What this exercise asks —
**1.** Can you reproduce the remembrance of Markoosie Patsauq, starting at "Remembering Markoosie Patsauq" and ending at "of the Hunter."?
**2.** Answer these questions from the remembrance of Markoosie Patsauq:
(a) In what year did MQUP publish Harpoon of the Hunter?
(b) How old was Markoosie when he was relocated to Resolute Bay?
(c) On which shore of Hudson Bay is the settlement of Inukjuak?
**3.** Can you resume the remembrance of Markoosie Patsauq after its last sentence?

Extract to read —
________________________

Remembering Markoosie Patsauq (1941-2020)
“I was happy that people all around the world heard those stories that I made,” recalled author of Harpoon of the Hunter
We are sad to learn of the recent death of Markoosie Patsauq, a remarkable man who was the author of a book MQUP published in 1970 under the title Harpoon of the Hunter.
At the time, the press accurately described it as “an astonishing tale of a people struggling for survival in a brutal environment.” Using the now-outdated terminology of the era, the press also referred to it as “the first piece of Eskimo fiction to be published in English.”
Markoosie was born in 1941 in a camp near the settlement of Inukjuak, on the eastern shore of Hudson Bay. At the age of 12, he was among the dozens of Inuit from that region who were forcibly relocated to Resolute Bay, high above the Arctic Circle, by the federal government—Canada’s desire to assert its sovereignty in the High Arctic took precedence over the rights and well-being of the Inuit it used for that purpose.

________________________

Provided data —

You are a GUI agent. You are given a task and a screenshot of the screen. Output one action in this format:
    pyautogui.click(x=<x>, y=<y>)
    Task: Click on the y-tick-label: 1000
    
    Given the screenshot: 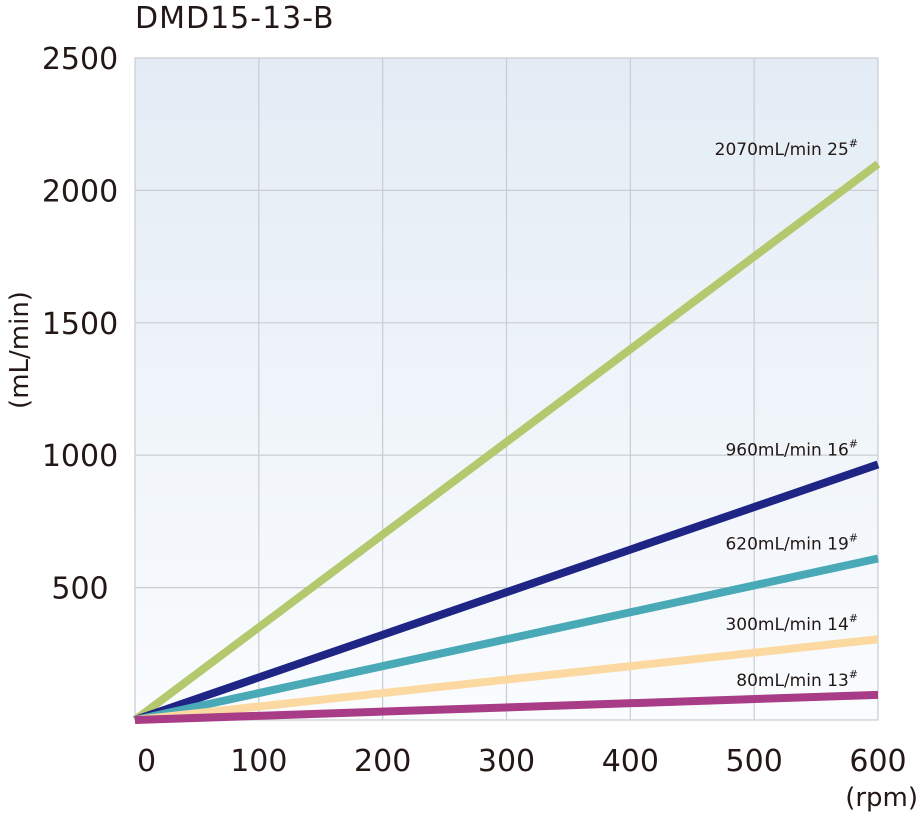 What is the action you would take?
    pyautogui.click(x=80, y=456)
    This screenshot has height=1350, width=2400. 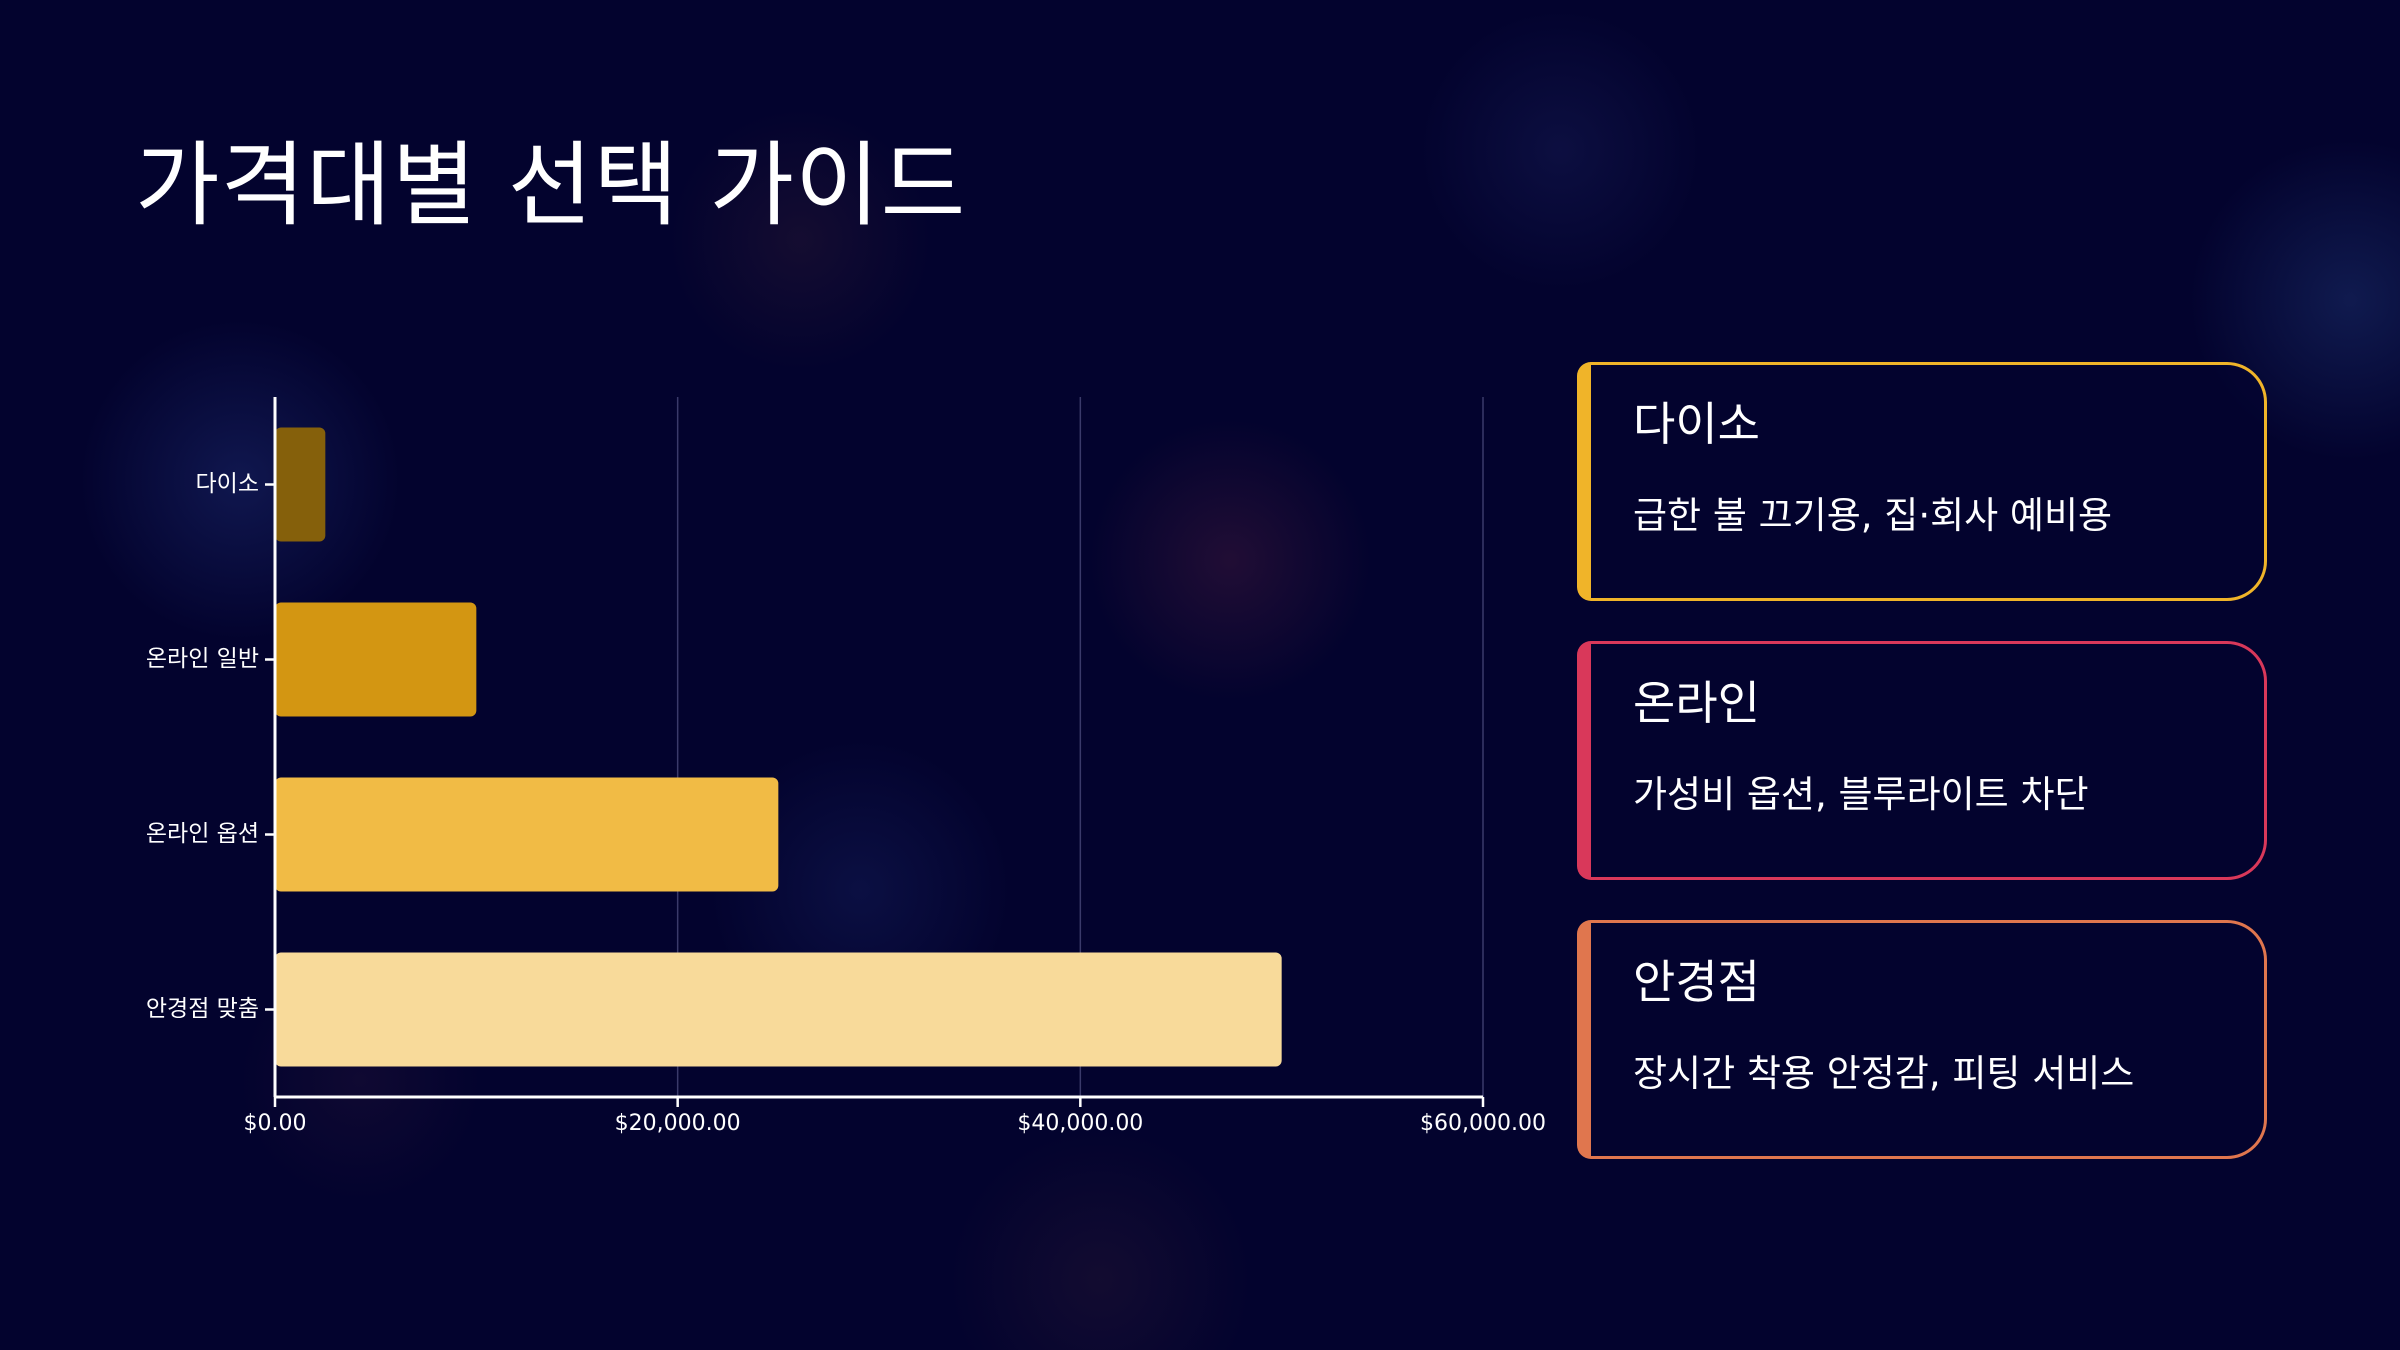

________________________

Task results —
**1.**
Remembering Markoosie Patsauq (1941-2020)
“I was happy that people all around the world heard those stories that I made,” recalled author of Harpoon of the Hunter
We are sad to learn of the recent death of Markoosie Patsauq, a remarkable man who was the author of a book MQUP published in 1970 under the title Harpoon of the Hunter.

**2.**
(a) 1970
(b) 12
(c) The eastern shore

**3.**
In the 1970s Markoosie moved back to Inukjuak. He said in a later interview, “This is my land. The High Arctic is not my land … But I was up there because my parents were. And since I was young, I had to go with them.”
As a teenager, Markoosie had also spent years in the south—if that term can be applied to northern Manitoba (where he was treated for tuberculosis, a terrible scourge among the Inuit to this day) and Yellowknife (where he spent eight months at a vocational high school). He learned English and obtained a licence as both a pilot and a heavy equipment operator.
By the late 1960s he was married, had become a father, and was employed as a commercial pilot. But his ambitions stretched beyond aviation. In between flights, or when grounded by bad weather, he began to write stories, both fiction and non-fiction, using Inuktitut syllabics.
The short book that has, for the past half-century, been known as Harpoon of the Hunter was originally published in three parts in 1969-70 by an Inuktitut-language magazine that had been established by the federal government. It tells the story of a young hunter who comes of age by means of a confrontation with a wounded polar bear—the tale is told from four alternating points of view, including that of the bear. Its title was Uumajursiutik unaatuinnamut.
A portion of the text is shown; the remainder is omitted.